Updated with correction
Fidelity International is seeking approval from Chinese regulators to establish a wholly owned mutual fund company on mainland China.
Fidelity International has "submitted an application to the China Securities Regulatory Commission for a wholly foreign owned enterprise mutual fund license, a major step in its full transition to a public asset management company in China," the company said in a statement.
The firm already has a private fund management license that allows it to manage assets for high-net-worth and institutional investors on the mainland.
The move makes Fidelity the third global money manager to take advantage of recent regulatory reforms in China that opened the door for foreign managers to set up wholly owned fund management companies in mainland China from April 1, following BlackRock and Neuberger Berman.
For most of the previous two decades, foreign managers could only manage money for retail investors on the mainland as minority partners in joint ventures with Chinese managers. Two years ago, the limit on foreign ownership was lifted to 51% from 49%.
In early April, J.P. Morgan Asset Management announced it had reached an agreement with joint venture partner Shanghai International Trust Co. to acquire the remaining 49% in their Shanghai-based joint venture, China International Fund Management, a year after becoming the first foreign partner to get to 51%.
Rajeev Mittal, Fidelity International's Hong Kong-based managing director for Asia-Pacific ex-Japan, said in the statement that the company is looking forward to "providing Chinese investors with solutions utilizing our global expertise and proven China investment capabilities to ultimately enhance their financial wellness."
The latest moves by firms such as Fidelity and J.P. Morgan Asset Management suggest an increasingly antagonistic U.S.-China political backdrop — with President Donald Trump taking China's government to task for the health and economic fallout of the coronavirus that originated in the city of Wuhan — is not making China's fast-growing money management market look any less enticing to foreign managers.

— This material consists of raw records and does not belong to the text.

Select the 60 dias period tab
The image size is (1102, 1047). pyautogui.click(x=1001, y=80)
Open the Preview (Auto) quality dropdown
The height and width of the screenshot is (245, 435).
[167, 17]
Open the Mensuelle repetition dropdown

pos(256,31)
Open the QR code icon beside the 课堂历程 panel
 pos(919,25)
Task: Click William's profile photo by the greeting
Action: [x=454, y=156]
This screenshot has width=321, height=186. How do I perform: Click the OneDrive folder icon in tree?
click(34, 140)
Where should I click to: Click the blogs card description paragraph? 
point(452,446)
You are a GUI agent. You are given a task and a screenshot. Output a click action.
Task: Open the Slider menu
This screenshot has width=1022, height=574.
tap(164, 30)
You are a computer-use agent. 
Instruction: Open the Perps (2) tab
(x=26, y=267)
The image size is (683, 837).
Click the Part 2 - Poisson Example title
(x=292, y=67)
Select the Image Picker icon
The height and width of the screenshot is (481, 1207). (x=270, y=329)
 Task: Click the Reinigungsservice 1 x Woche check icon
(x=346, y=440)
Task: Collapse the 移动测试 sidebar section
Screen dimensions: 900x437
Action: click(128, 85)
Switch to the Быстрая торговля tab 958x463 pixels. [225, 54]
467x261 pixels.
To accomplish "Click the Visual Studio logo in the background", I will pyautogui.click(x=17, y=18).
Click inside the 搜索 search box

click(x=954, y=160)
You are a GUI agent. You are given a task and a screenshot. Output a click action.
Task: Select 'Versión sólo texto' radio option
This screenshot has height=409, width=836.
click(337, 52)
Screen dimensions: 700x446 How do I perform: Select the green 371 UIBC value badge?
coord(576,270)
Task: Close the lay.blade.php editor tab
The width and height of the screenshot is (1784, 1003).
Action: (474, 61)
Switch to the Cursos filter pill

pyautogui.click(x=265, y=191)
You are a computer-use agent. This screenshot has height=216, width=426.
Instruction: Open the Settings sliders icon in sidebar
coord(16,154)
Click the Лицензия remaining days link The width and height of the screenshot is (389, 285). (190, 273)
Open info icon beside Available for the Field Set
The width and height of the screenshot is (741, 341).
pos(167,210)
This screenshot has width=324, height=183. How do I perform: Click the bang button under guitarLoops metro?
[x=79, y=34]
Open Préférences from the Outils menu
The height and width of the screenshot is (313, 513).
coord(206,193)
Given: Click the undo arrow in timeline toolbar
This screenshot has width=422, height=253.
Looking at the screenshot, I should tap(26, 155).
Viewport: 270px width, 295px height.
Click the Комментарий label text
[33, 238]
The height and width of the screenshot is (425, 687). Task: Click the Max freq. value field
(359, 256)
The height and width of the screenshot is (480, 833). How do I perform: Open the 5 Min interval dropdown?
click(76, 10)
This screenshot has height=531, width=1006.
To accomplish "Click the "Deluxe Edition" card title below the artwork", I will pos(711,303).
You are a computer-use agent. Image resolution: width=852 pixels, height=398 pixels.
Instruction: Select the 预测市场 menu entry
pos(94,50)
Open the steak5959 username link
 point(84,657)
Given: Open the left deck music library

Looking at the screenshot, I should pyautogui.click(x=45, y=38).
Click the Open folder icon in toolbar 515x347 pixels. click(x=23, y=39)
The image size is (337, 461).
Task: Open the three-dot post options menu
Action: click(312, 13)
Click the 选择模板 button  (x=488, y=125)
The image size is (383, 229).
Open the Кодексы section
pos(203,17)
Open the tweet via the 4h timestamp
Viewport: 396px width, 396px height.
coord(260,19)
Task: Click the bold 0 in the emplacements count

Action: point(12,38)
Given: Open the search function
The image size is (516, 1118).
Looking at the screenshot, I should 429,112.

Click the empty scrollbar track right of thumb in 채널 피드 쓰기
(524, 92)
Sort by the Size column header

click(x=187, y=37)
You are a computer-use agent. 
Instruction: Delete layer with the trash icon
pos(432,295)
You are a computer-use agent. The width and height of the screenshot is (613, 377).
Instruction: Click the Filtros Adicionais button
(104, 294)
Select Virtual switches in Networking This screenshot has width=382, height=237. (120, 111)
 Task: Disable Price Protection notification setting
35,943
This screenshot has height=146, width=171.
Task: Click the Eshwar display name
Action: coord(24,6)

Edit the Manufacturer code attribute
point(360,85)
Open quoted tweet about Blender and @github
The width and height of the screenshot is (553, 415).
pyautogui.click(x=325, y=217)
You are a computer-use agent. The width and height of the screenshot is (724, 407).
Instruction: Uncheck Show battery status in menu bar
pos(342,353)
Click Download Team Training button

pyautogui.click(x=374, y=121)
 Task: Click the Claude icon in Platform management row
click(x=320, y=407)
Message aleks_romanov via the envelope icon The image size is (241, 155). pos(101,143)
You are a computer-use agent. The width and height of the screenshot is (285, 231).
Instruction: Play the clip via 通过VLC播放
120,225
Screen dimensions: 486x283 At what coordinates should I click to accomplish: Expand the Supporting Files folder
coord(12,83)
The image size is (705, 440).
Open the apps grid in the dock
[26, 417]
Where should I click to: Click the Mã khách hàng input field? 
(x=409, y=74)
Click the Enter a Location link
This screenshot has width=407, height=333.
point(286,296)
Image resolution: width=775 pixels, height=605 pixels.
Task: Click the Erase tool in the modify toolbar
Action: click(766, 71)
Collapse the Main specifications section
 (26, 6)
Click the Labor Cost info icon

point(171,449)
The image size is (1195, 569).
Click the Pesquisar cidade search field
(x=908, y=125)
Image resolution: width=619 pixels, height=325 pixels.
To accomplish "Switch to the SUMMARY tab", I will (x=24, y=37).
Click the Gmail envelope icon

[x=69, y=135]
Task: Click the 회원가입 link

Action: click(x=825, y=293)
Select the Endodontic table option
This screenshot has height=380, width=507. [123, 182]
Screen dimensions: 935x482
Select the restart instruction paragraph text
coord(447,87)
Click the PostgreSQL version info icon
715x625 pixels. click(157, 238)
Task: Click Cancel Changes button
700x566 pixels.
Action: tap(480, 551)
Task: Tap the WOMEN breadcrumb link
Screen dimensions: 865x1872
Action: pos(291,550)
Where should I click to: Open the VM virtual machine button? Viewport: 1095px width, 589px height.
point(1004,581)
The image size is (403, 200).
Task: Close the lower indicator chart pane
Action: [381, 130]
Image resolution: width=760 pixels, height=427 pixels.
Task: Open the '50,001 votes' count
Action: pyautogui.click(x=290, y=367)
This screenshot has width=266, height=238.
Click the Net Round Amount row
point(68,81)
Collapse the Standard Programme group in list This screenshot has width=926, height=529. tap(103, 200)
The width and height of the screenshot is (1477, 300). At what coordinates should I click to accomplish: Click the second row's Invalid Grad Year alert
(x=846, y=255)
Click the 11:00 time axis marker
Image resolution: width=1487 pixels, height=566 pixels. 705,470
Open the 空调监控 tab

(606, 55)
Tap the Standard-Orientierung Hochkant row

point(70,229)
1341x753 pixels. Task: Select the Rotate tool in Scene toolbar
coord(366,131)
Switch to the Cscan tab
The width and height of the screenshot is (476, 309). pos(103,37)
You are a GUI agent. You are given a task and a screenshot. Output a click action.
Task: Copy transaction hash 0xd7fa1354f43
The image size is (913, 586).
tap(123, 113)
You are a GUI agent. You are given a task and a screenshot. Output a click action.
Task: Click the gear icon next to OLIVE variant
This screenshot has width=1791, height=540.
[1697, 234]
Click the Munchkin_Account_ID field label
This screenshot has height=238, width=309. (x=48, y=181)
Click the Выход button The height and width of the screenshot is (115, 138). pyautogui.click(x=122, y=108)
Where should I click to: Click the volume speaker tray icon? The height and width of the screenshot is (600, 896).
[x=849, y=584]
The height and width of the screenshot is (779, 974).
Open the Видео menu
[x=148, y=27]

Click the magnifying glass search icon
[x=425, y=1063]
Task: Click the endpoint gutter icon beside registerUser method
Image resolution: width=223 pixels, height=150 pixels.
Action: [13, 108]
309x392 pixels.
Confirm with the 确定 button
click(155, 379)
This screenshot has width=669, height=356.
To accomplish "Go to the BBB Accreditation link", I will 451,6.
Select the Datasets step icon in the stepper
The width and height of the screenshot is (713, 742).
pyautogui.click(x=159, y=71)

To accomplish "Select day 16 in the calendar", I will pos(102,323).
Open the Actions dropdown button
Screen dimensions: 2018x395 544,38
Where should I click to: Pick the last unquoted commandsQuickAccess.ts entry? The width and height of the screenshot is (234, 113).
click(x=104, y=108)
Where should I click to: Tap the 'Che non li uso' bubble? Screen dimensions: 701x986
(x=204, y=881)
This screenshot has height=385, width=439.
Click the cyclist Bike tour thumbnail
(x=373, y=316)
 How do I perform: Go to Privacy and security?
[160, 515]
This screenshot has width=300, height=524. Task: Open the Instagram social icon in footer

Earlier this month, U.S. Labor Secretary Eugene Scalia, citing "the direction of President Trump," ordered the Federal Retirement Thrift Investment Board, Washington, to halt a long-planned shift by a $54.3 billion fund under its purview to a benchmark with greater exposure to Chinese companies. Some money managers expressed concern that other flows into Chinese capital markets from U.S. investors could be diverted as well.
But analysts said such short-term fireworks would not diminish the long-term appeal of China's huge market.
Foreign managers can be expected to take a "long-term view on China as it remains the market with the most potential for growth," noted Ken Yap, Singapore-based head of Asia-Pacific research at Cerulli Associates.
"If you're an asset manager, you need to have a China strategy," agreed Mark Wightman, a Singapore-based partner and ASEAN industry leader and APAC Advisory leader for wealth and asset management with Ernst & Young Advisory.
Far from being distracted, "if anything, managers are doubling down on China" now, Mr. Wightman said.
A spokeswoman for Aberdeen Standard International said the firm has yet to apply to set up a wholly owned money management company but is evaluating the option. Spokeswomen for Vanguard and Morgan Stanley Investment Management declined to comment.
Investors should also pay ever-greater attention to mainland stocks and bonds in the coming years, analysts said.
For investors under growing pressure to diversify their portfolios in the wake of the COVID-19 market selloff, not having more exposure to mainland stocks and bonds is becoming a bigger and bigger bet, said Craig Baker, London-based global chief investment officer with investment consultant Willis Towers Watson, taking questions at a press event Wednesday.
Paul Colwell, Hong Kong-based senior director of investments and head of the advisory portfolio group-Asia with Willis Towers Watson, at the same briefing said getting access to a different set of companies and sectors "at a certain point in their economic cycle," against the backdrop of a growing consumer class will offer considerable opportunities for global investors.